## WHAT YOU WILL DO
Each line of the material below that holds the word "gear" needs to be copied.

----------

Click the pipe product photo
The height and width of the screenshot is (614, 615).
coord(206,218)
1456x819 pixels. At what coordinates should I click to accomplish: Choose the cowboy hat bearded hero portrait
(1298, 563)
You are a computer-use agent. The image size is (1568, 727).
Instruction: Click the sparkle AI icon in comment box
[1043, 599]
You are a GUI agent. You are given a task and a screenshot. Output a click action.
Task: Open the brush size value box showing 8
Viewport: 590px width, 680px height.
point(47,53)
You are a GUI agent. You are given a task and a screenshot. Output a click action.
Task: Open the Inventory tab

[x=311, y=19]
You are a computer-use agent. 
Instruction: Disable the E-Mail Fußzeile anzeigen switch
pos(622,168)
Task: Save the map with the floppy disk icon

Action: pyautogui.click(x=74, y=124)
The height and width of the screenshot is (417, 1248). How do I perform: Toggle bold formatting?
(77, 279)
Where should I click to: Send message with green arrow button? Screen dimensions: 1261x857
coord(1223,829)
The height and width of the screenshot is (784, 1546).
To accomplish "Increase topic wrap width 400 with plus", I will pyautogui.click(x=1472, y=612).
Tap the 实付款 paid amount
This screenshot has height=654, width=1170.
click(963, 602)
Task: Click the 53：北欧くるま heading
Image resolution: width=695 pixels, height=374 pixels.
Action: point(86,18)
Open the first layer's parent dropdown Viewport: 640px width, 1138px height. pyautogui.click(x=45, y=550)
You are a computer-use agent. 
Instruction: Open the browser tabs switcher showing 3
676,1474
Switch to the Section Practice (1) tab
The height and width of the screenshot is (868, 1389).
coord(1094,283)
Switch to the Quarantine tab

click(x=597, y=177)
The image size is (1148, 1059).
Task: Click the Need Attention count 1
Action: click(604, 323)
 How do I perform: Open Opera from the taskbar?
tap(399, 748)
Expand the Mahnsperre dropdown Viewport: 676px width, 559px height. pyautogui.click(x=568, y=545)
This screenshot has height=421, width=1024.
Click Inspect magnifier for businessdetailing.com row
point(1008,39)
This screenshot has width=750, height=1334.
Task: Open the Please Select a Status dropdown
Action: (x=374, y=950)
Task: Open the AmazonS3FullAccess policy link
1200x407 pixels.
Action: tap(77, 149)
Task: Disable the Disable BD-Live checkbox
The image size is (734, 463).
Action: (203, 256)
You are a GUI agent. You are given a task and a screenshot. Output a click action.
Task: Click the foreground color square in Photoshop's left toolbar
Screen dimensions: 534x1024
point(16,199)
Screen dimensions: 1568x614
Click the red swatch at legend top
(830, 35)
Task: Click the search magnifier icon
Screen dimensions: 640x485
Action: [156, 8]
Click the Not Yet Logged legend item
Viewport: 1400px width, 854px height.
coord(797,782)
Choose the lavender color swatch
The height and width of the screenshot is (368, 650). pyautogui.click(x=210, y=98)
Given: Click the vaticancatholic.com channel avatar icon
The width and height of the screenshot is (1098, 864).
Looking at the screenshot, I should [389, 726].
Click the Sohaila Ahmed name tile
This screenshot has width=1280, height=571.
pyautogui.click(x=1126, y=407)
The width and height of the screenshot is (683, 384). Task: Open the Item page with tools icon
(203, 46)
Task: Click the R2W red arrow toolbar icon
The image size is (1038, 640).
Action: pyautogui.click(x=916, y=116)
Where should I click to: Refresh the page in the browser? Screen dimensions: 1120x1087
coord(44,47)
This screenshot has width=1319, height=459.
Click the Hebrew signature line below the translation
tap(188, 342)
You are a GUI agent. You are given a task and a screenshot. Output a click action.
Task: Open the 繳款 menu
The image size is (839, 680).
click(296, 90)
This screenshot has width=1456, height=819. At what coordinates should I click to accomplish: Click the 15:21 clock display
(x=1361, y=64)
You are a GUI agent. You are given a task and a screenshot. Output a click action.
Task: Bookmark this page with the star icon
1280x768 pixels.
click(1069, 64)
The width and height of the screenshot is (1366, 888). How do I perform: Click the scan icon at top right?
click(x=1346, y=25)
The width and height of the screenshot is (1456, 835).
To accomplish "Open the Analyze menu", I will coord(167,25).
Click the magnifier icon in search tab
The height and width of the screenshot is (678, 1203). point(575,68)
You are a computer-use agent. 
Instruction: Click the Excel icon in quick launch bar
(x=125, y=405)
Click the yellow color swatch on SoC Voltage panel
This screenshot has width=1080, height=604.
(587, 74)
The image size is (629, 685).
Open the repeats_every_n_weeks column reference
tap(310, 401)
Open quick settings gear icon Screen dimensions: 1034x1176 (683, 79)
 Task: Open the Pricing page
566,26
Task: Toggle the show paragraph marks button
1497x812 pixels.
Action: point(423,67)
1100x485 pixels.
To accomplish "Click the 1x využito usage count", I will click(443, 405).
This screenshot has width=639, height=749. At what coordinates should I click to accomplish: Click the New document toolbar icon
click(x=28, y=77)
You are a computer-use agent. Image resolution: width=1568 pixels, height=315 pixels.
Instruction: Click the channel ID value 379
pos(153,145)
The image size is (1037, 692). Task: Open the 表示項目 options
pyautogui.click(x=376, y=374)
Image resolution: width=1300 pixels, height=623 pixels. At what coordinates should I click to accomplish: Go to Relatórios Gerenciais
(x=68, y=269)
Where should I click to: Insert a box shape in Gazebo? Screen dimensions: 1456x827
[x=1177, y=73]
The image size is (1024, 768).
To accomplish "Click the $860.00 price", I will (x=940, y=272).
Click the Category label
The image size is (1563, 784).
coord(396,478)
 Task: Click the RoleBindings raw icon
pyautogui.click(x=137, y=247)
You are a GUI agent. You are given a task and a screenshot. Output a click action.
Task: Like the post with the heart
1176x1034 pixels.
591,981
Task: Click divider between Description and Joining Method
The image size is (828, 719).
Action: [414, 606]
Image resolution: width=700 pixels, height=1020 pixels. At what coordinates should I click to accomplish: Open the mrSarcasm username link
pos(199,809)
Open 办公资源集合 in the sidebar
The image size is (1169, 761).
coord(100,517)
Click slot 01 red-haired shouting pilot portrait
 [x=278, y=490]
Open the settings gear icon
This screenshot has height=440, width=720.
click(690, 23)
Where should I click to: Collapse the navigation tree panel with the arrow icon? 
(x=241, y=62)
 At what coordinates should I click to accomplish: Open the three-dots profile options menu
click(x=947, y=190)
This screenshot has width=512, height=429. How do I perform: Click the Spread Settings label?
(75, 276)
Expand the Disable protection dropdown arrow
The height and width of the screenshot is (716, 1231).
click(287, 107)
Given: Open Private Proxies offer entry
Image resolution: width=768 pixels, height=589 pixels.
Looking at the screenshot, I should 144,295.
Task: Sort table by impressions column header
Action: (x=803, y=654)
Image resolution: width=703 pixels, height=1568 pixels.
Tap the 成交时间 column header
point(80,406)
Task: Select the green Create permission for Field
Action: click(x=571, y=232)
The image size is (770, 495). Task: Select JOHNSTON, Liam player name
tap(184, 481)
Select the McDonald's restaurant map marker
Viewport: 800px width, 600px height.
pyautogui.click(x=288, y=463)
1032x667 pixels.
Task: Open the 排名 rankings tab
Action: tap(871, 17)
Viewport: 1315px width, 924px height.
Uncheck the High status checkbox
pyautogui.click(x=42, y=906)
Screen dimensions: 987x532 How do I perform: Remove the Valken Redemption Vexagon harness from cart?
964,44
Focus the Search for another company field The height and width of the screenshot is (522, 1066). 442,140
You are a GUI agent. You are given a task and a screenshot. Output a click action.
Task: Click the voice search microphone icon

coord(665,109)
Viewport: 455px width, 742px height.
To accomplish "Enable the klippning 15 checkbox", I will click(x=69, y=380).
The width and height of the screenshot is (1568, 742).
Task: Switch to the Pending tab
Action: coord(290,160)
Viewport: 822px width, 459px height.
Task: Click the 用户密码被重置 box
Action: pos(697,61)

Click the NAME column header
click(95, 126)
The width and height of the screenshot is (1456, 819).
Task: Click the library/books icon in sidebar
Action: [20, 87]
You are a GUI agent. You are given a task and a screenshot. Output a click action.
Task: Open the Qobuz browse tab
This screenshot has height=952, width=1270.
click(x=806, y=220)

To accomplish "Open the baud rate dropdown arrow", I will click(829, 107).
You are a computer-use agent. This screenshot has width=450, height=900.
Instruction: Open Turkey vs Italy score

----------

## RESULT OF THE EXERCISE
Open quick settings gear icon Screen dimensions: 1034x1176 (683, 79)
Open the settings gear icon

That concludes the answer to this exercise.